La propiedad más notable de mis anticuerpos acaso sea su memoria. Aunque Juan no se acuerda ya de las paperas que tuvo a los seis años de edad, mis anticuerpos contra ese virus específico sí las recuerdan, no obstante los 41 años transcurridos. Si algunas partículas del virus de esta enfermedad llegaran a penetrar en el organismo de Juan, esos anticuerpos las destruirán persiguiéndolas como el lebrel a la liebre. Claro está que él no se percata de lo que está ocurriendo, aunque se trata de una lucha a muerte. Una vez que han perecido, otros elementos celulares blancos, los fagocitos, se apresuran a devorar los restos de ambos. Soy muy escrupulosa en cuanto a limpieza, y en mis dominios nunca tolero cadáveres insepultos.
En el tiempo necesario para leer esta frase, se habrán incorporado a mí miles de millones de anticuerpos de refresco. Y es que, si no contara con esa protección, hasta la más leve infección representaría un peligro mortal para Juan.
Teniendo en cuenta lo riguroso de mis necesidades, no es extraño que sea yo víctima de un sinnúmero de padecimientos. Al acumularse el calcio en mis arterias, pueden endurecerse hasta adquirir la consistencia de una tubería de barro. Además, la grasa se deposita en sus paredes hasta ocluir la luz de los vasos. De esta alteración pueden derivar muchas calamidades: desde la gangrena de los dedos del pie hasta un ataque de apoplejía o un síncope cardiaco mortal. Si mi contenido de azúcar (glucosa) aumentara excesivamente, Juan sería diabético, y si se redujera a concentraciones muy bajas, le sobrevendría hipoglucemia, con palpitaciones, palidez, sudoración, vértigo y debilidad general. La escasez o la mala conformación de los glóbulos rojos redunda en anemia.

※

Retoma el fragmento de página sobre los anticuerpos y los padecimientos de Juan y prosigue a partir de su última oración.

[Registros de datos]

※

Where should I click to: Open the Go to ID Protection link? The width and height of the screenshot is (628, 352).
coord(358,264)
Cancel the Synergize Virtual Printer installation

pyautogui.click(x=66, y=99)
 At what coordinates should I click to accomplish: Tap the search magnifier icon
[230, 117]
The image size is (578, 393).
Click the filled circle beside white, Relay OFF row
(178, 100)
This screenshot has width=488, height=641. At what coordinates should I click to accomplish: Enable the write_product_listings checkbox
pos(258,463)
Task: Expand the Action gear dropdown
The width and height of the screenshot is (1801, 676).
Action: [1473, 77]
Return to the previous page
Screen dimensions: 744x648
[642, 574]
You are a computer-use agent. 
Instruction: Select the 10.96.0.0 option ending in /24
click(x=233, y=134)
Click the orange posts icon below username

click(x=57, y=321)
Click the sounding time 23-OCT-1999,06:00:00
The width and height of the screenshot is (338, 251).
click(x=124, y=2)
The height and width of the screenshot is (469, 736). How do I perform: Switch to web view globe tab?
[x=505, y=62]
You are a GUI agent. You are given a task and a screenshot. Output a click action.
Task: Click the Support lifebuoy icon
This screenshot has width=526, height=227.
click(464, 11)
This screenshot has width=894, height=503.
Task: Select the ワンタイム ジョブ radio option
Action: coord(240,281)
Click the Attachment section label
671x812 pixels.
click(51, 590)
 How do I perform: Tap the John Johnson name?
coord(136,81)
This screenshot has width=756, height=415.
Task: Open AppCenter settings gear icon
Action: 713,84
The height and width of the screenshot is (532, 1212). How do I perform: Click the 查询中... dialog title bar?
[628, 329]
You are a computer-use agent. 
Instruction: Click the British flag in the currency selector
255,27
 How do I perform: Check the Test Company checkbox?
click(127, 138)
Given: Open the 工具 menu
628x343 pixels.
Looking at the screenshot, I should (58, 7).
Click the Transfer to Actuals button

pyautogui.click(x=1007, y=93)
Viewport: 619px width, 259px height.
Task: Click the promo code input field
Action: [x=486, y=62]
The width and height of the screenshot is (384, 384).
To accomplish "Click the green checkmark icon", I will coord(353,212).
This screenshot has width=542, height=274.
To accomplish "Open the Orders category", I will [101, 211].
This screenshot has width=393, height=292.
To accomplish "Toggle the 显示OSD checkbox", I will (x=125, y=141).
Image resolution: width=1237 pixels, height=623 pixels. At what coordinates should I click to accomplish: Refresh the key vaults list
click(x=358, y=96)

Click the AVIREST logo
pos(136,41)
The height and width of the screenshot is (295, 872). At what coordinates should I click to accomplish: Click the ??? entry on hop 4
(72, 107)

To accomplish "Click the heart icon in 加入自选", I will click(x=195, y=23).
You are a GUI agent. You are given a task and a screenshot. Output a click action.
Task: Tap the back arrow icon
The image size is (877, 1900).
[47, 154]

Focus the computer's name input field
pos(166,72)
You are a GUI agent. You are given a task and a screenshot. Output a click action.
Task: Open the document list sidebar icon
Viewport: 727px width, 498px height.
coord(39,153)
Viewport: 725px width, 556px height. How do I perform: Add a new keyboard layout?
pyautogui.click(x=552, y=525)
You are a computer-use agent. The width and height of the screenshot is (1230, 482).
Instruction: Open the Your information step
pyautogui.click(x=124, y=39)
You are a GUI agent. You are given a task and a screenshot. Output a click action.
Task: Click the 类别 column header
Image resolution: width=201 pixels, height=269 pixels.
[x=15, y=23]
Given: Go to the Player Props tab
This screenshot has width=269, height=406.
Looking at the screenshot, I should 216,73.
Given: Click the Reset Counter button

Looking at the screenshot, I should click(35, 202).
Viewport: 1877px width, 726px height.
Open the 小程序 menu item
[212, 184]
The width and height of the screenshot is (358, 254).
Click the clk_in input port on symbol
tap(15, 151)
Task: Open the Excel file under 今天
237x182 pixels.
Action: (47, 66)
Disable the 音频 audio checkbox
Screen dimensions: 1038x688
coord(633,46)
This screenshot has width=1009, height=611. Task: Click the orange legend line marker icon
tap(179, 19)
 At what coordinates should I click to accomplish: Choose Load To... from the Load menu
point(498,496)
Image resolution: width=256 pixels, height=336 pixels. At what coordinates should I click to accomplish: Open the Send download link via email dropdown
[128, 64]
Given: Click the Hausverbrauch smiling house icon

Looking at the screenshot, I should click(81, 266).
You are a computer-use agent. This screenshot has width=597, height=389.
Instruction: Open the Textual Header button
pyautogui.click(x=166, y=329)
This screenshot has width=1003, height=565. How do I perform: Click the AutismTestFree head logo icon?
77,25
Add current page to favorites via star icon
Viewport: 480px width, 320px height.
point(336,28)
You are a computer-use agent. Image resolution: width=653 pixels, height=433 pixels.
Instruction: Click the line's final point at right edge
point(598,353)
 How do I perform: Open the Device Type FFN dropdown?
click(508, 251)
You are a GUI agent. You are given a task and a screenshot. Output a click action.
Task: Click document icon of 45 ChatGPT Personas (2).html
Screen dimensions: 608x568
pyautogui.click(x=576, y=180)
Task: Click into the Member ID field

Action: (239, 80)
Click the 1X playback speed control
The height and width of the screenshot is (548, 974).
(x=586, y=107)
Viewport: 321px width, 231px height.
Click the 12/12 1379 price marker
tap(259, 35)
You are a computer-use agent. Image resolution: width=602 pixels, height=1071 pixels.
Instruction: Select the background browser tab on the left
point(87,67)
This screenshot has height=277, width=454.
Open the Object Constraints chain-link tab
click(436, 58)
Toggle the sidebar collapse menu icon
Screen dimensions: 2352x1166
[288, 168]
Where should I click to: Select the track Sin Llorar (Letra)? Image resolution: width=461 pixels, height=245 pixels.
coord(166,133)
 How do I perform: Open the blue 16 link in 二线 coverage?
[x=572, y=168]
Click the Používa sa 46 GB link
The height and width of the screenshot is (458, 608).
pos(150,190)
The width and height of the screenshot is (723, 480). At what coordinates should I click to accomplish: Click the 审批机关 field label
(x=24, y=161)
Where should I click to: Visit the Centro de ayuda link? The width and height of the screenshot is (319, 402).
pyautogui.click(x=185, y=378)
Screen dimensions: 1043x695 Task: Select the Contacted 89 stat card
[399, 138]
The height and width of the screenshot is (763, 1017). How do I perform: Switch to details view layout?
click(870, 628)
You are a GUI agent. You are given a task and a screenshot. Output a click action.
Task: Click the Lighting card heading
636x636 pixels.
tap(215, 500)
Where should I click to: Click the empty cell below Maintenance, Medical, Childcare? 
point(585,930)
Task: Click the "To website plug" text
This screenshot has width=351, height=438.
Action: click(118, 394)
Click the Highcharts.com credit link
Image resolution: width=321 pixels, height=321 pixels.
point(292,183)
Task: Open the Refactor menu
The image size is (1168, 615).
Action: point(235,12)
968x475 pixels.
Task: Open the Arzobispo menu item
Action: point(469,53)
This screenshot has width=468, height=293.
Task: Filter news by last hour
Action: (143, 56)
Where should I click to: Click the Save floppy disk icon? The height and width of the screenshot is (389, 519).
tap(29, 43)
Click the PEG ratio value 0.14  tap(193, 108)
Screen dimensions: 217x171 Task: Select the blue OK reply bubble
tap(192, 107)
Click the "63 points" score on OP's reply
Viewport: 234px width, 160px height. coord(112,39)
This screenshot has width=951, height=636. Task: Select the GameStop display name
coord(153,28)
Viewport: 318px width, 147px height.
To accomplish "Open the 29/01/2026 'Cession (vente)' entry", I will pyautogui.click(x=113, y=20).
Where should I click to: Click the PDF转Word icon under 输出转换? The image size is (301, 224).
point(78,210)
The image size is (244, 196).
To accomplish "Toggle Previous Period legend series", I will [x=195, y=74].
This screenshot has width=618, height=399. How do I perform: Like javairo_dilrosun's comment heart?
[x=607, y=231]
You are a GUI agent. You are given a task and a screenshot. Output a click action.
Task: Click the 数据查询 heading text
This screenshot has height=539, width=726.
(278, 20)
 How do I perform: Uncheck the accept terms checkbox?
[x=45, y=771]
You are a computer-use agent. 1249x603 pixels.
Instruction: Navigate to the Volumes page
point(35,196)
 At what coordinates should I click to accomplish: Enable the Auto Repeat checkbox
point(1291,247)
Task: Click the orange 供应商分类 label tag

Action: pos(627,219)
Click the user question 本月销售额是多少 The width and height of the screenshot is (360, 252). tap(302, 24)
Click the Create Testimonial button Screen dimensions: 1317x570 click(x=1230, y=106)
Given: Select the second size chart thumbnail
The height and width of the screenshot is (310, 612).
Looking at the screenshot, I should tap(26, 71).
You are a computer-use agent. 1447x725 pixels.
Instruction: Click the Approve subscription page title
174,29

※

> _RESPUESTA REDACTADA_:
Mis glóbulos blancos pueden disminuir mucho en número en el estado patológico llamado agranulocitosis, capaz de causar la muerte en unos cuantos días si no se detiene la infección causal mediante el empleo de antibióticos. Pero también existe el otro extremo; los leucocitos llegan a aumentar de una cifra normal de 6000 a 8000 por milímetro cúbico de sangre, hasta 100.000 o más (en la leucemia).
¿Puede Juan hacer algo para aliviar mi pesada carga? Sí; mucho. En primer lugar, puede vigilarse la tensión arterial, pues cuando es demasiado alta me somete a un sobre-esfuerzo continuo. Afortunadamente, hay medicamentos eficaces para mantener la tensión a niveles que no entrañan peligro. El ejercicio corporal es absolutamente imprescindible para que yo circule bien. Otro renglón importante es la alimentación: se ha demostrado que el exceso de grasas en la comida acorta la vida.
En suma, necesito mucho más cuidado que otros tejidos y órganos. Pero vale la pena esta solicitud especial que hay que dispensarme, pues la buena salud de los demás órganos de Juan depende en gran medida de mí.
*Juan es un hombre común y corriente para su edad de 47 años. En números anteriores de SELECCIONES ya han hablado de sí mismos otros órganos de su cuerpo.
ESTE artículo se basa en su mayor parte en conversaciones con el Dr. Alexander Wiener, codescubridor del factor Rh de la sangre. El Dr. Wiener es hematólogo de la Jefatura de Medicina Forense de la Ciudad de Nueva York y profesor de medicina legal en la Facultad de Medicina de la Universidad de Nueva York.